Joke 6 - Learn statistics before using it

There is a group of five statisticians on a train. At the next stop, five epidemiologists get on. They all seem to know each other and start chatting. It transpires that all the epidemiologists have bought a ticket, but the statisticians have only bought one between the five of them. "Why did you do that?" asks one of the epidemiologists. "Surely you're going to get caught and thrown off the train?" "Just wait and see!", smiles one of the statisticians.

As the ticket inspector is approaching to check everyone's tickets, the statisticians all go off to the nearest toilet - the inspector passes the epidemiologists and inspects all their tickets then moves on and notices that the toilet is locked. "Tickets please!", shouts the inspector. One of the statisticians pushes their ticket under the toilet door, which the inspector checks and returns under the door. Once the inspector has gone, all the statisticians return to their seats to the awe and amazement of the epidemiologists. "That's incredibly clever!" says one of the epidemiologists.

A few weeks later they all find themselves on the same train again.
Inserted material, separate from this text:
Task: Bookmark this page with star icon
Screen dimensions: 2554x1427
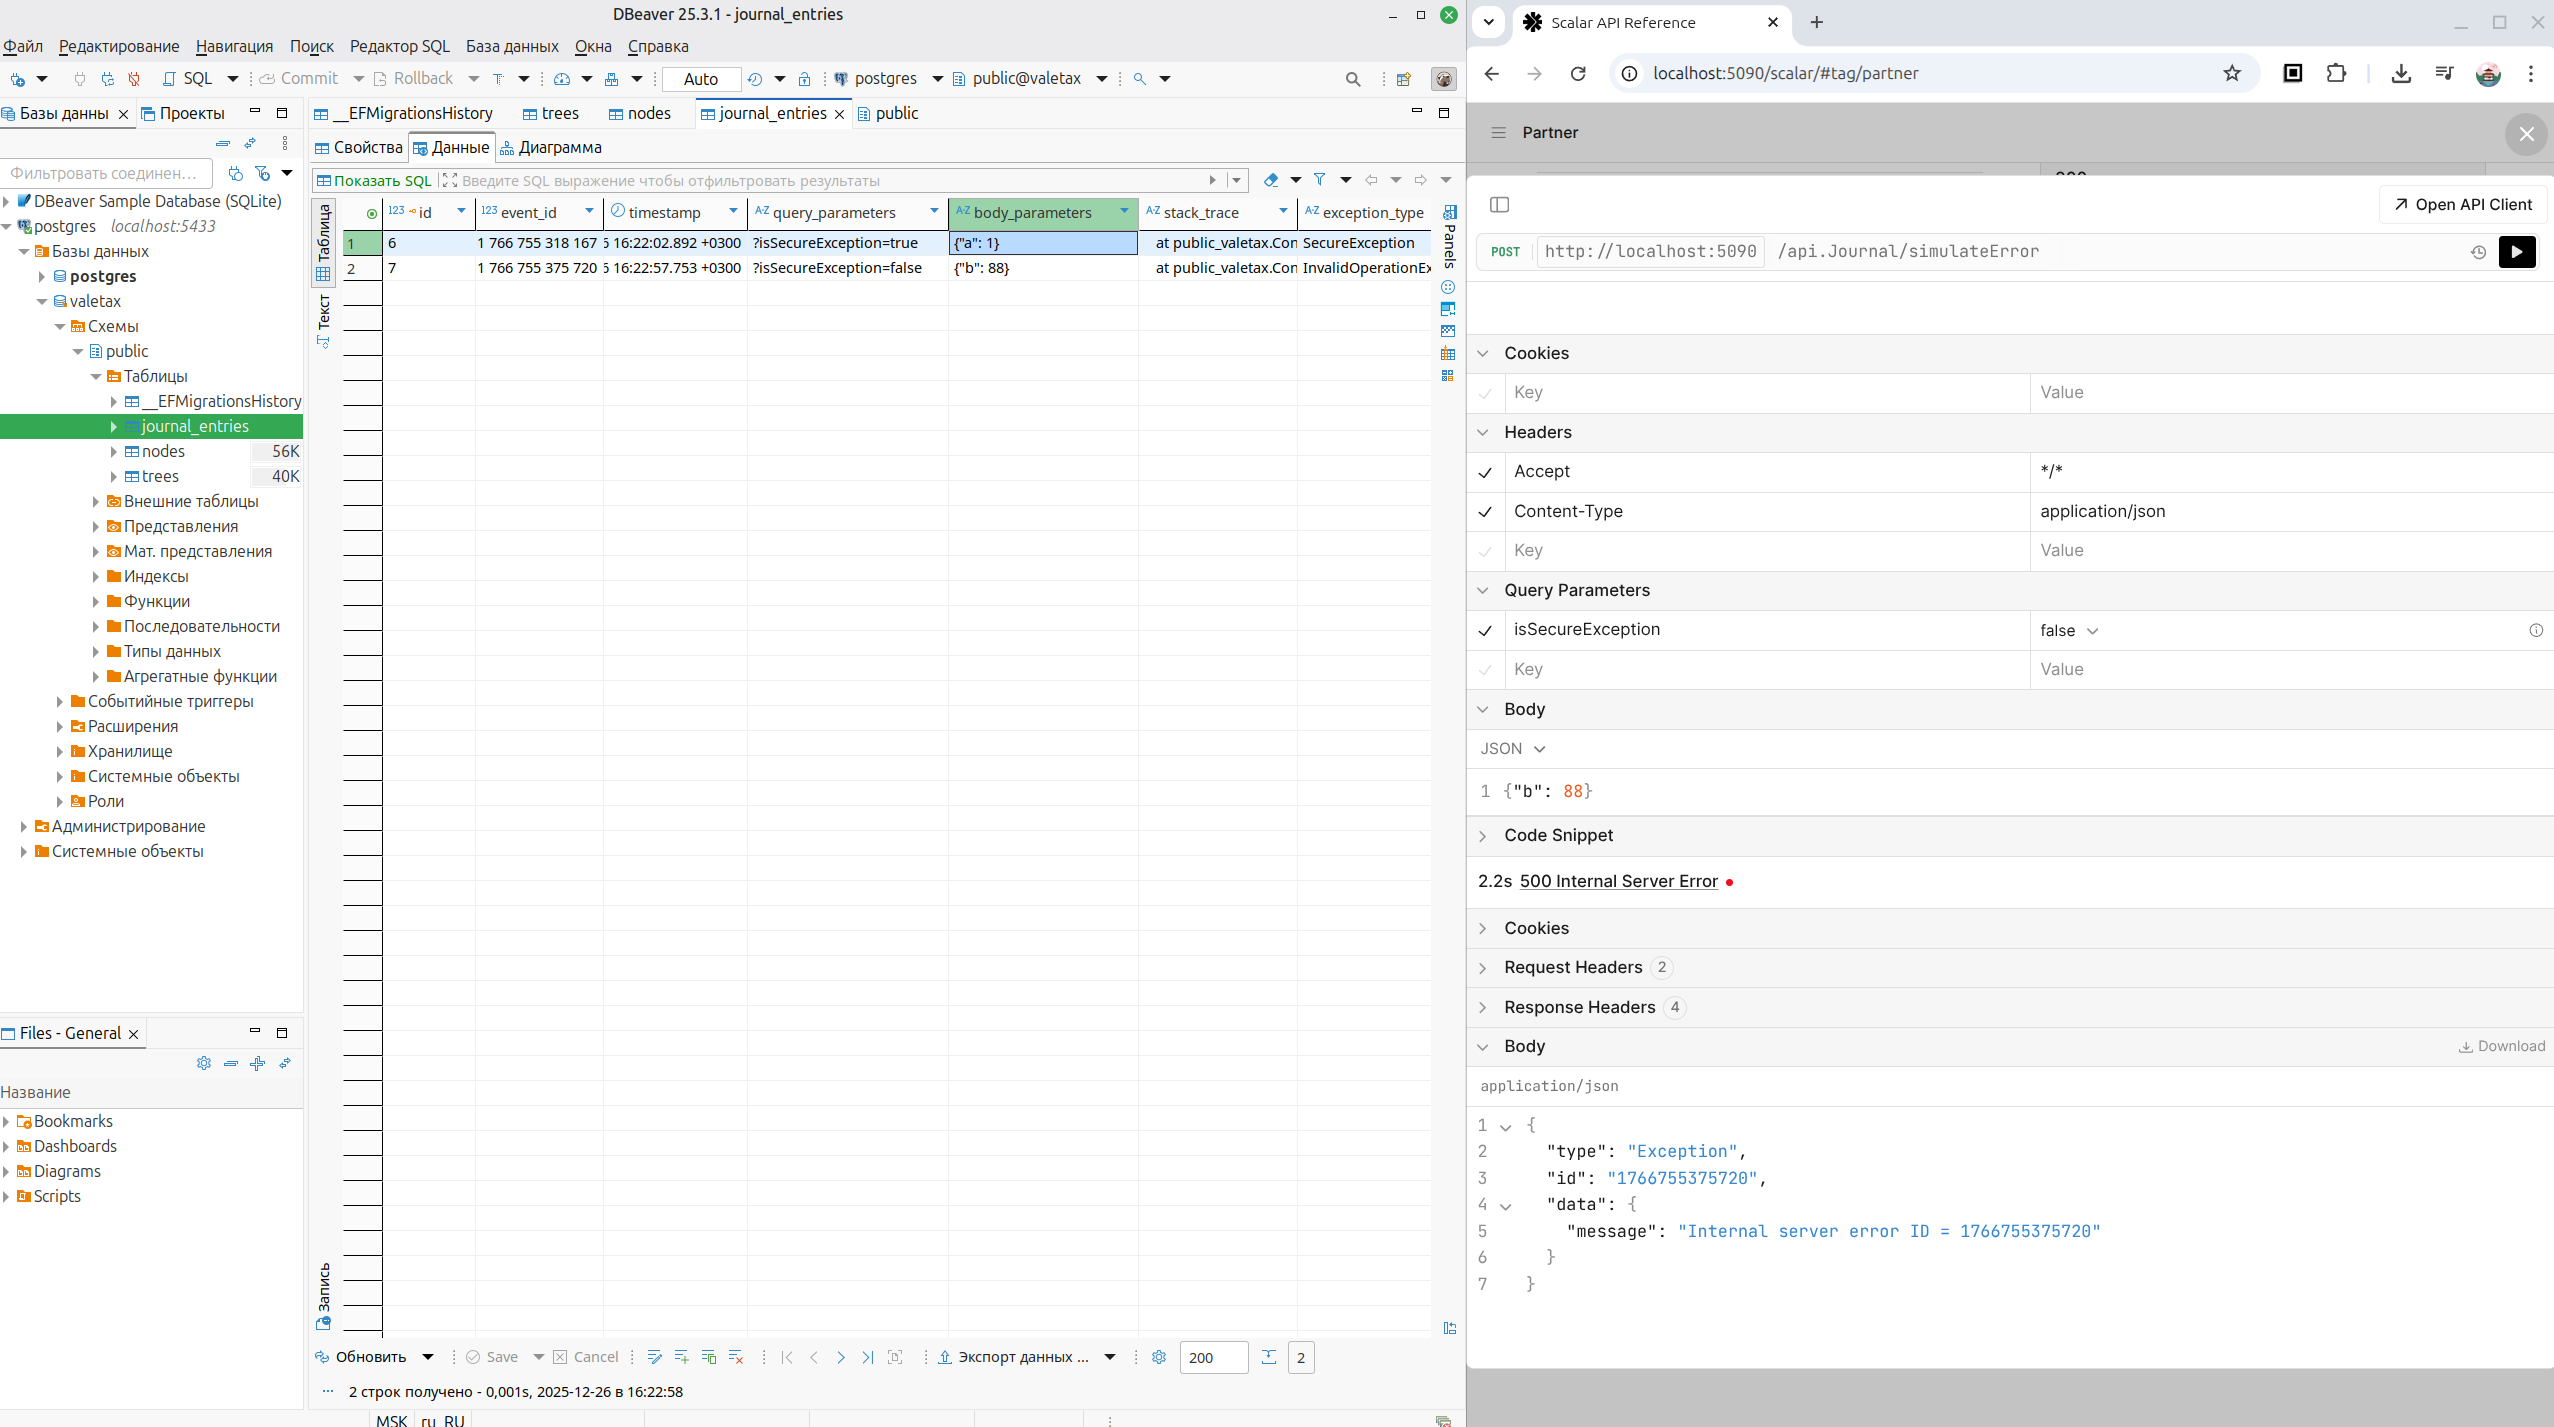Action: (x=2232, y=74)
They sit together and start chatting once more. "We've done what you suggested", says one of the epidemiologists. "And just bought one ticket between the five of us!" "Oh really", says one of the statisticians. "we haven't bought ANY tickets this time!" The epidemiologists look at each other in amazement. "OK, one ticket between you is fine but not buying any at all is ludicrous!"

As the ticket inspector approaches the epidemiologists hurry off to the toilet. Once they're inside, the statisticians follow them. "Tickets please!" shouts one of the statisticians. The ticket appears under the door and they take it away and all bundle into a different toilet. The inspector gets to the toilet with the epidemiologists in it. "Tickets please!" he shouts. No reply. "Tickets please!" The epidemiologists admit defeat and come out of the toilet only to be thrown off the train at the next station.
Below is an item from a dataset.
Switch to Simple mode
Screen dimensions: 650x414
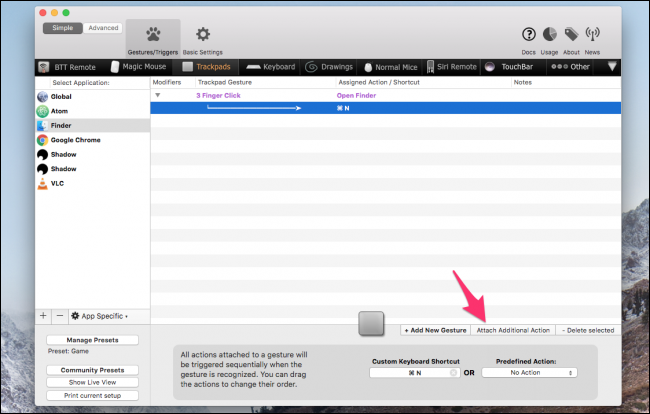tap(62, 27)
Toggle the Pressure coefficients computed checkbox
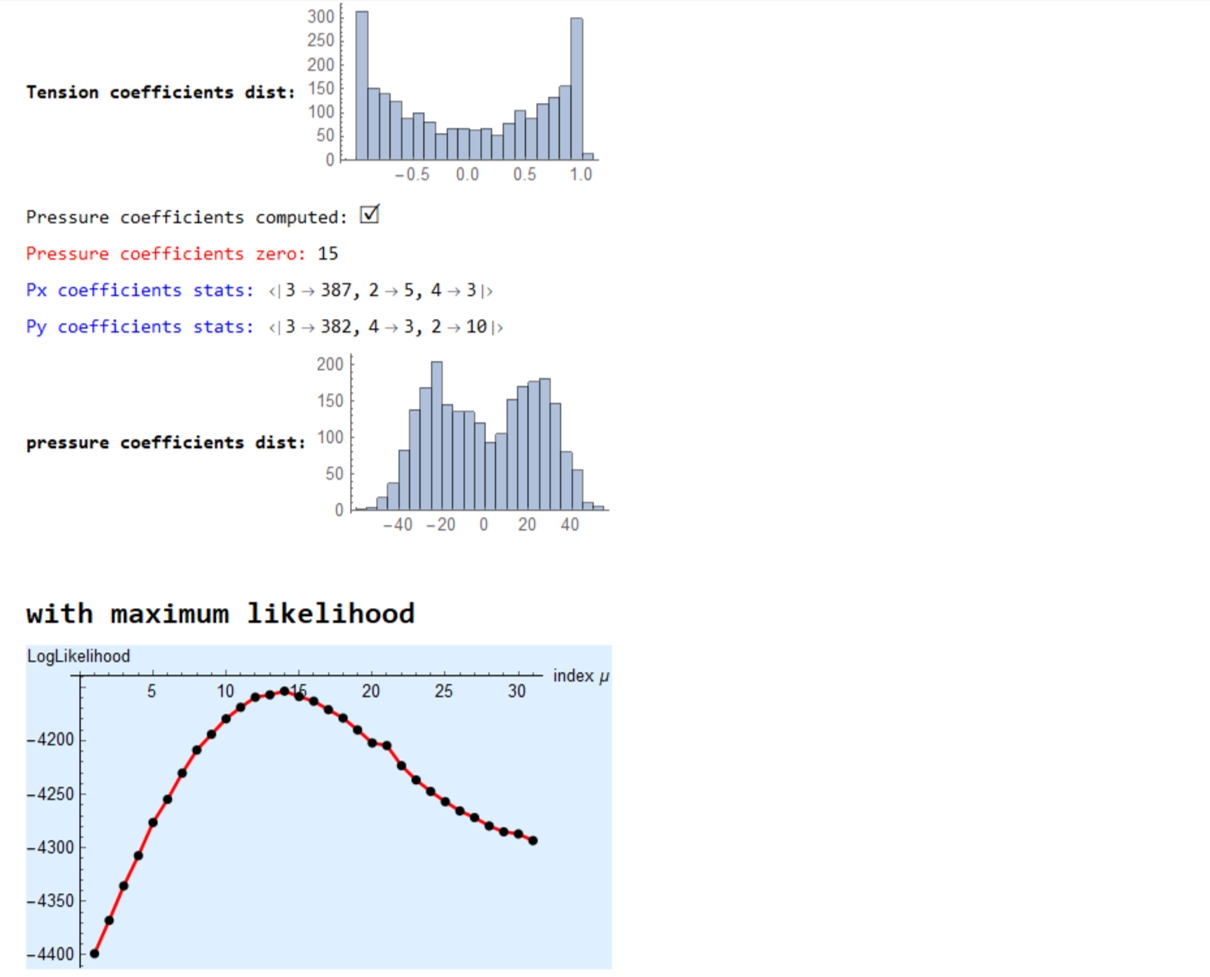This screenshot has width=1210, height=977. [x=369, y=215]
THE MORAL OF THIS STORY: Epidemiologists should not attempt to use statistical methods without fully understanding the theory behind them!

Joke 7 - who is close to right answer

PROOF THAT ALL ODD NUMBERS ARE PRIME:

Mathematician -- 3 is prime, 5 is prime, 7 is prime, the rest follows by induction.
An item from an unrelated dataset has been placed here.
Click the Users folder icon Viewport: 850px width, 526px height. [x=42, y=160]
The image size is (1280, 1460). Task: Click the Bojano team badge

Statistician -- 3 is prime, 5 is prime, 7 is prime, 9 is experimental error so throw it out, 11 is prime, 13 is prime, the rest follows by induction.

Computer Scientist -- 3 is prime, 5 is prime, 7 is prime, 9 is prime, ....

Joke 8 - funny quarrel

One day the variance and the standard deviation were engaged in a heated argument over which was the better measure of variability.

The standard deviation shouted at the variance, "You are useless because you don't even relate to the original score scale."

The variance glared back and yelled, " Oh yeah! You are totally worthless because you are far too radical."

Just then the mean deviation stepped between the two indices and pushed them both back. In a proud voice the mean deviation proclaimed,"You are both wrong! I am ABSOLUTELY the best measure of variability since both of you would be worth ZERO if you didn't square your deviations!!!!"